Fig. 4. ADO regulates G-protein signalling.

(A-D) ADO regulates G-protein signalling in SH-SY5Y cells. (A) MAPK (p44/42) phosphorylation in WT, ADO KO and ATE1 KO cells. Immunoblot lanes represent separate biological replicates, with densitometric analysis provided below. Mean ± S.D. n=3, ***P<0.001 one-way ANOVA with Holm-Sidak post hoc test. (B) Re-expression of ADO increases phosphorylated p44/42 in ADO KO, but not ATE1 KO cells, mean ± S.D. n=3, **P<0.01 two-way ANOVA with Holm-Sidak post hoc test. (C) Carbachol (CCh) stimulated rises in [Ca²⁺]_i are attenuated in ADO-deficient (KO) compared with wild-type (WT) cells. A representative trace is provided and mean peak change in R405/495 intensity at each CCh concentration is shown (inset). n=8-12, ***P<0.001, 3-parameter non-linear regression analysis. (D) Ionomycin (0.1μM) is equipotent at stimulating Ca²⁺ release in ADO KO cells infected with either control (EV) or ADO-containing lentivirus, whereas responses to CCh are recovered by ADO re-expression. Mean ± S.D. n=6-7, *P<0.05, two-way ANOVA with Holm-Sidak post hoc test.

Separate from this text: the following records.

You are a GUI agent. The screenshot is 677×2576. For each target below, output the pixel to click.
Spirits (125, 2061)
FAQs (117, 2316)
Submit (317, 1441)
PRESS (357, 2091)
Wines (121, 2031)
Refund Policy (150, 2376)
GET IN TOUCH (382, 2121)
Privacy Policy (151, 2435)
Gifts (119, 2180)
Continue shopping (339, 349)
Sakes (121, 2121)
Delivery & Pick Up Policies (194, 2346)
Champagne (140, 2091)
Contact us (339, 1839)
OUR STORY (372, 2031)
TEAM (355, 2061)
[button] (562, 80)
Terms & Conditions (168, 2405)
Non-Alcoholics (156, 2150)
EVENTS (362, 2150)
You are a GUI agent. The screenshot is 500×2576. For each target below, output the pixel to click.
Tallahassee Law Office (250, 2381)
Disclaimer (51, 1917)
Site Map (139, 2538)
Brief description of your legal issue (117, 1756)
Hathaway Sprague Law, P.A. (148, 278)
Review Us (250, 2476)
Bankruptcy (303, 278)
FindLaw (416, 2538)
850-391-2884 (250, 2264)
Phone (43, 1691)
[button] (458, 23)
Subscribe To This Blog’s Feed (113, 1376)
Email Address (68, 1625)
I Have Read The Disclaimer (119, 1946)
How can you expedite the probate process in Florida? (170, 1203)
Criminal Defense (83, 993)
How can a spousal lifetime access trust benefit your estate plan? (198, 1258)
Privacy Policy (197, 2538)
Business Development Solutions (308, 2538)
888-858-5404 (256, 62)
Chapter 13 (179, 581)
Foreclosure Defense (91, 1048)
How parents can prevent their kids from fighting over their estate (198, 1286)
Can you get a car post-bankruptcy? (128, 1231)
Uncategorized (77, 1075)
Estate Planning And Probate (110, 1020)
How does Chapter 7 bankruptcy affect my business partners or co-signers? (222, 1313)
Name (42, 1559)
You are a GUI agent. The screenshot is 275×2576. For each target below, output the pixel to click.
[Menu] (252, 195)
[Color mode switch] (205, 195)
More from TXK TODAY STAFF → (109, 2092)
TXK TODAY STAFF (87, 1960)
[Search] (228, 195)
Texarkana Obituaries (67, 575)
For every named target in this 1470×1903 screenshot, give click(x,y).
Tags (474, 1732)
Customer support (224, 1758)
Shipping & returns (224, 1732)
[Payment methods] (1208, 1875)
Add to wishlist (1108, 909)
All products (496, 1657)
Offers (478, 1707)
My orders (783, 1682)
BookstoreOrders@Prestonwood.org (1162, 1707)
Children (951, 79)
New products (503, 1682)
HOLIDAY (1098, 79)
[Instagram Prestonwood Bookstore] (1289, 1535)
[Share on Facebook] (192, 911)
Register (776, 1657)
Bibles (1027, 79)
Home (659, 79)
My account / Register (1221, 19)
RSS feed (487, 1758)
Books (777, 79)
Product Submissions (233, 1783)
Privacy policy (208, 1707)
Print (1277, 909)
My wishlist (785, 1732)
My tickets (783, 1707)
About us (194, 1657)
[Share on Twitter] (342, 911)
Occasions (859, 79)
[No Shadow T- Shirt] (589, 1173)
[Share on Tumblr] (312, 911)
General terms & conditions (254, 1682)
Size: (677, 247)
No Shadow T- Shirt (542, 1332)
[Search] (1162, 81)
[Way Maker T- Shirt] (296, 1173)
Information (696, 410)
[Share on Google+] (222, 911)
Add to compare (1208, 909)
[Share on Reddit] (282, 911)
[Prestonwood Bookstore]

Fig. 5. IL-32 is a target of ADO-catalyzed N-terminal cysteine dioxygenation.

(A) Mass spectrometry analyses of the indicated IL-32 N-terminal peptide incubated aerobically with or without recombinant ADO (1h; 37°C), showing a +32 Da shift when incubated with ADO, indicative of the addition of O₂. The small peak at ~845 m/z in the absence of ADO (top panel) was confirmed to correspond to a potassium adduct of the un-oxidized peptide. (B) IL-32, but not asparagine synthetase (ASNS) or JunB, are regulated by hypoxia (1% O₂, 4 h) and ADO in RKO cells. (C) ADO-dependent regulation of IL-32 by hypoxia is observed at the protein but not mRNA level. (D) 293T cells co-transfected with plasmids encoding C-terminally FLAG-tagged IL-32 or an IL-32(C2A) mutant, and either empty pRRL vector (EV), ADO or a catalytically inactive ADO mutant (H112A+H114A), and exposed to hypoxia (1% O₂) for 16 h. IL-32 levels were assessed using an anti-FLAG antibody. Hypoxic accumulation of IL-32 was evident in EV and mutant ADO, but not ADO, co-transfected cells, whilst C2A mutation abolished sensitivity to both hypoxia and ADO overexpression. Note that co-transfection with mutant ADO appears to increase basal levels of IL-32, consistent with possible competition with endogenous ADO for substrate binding.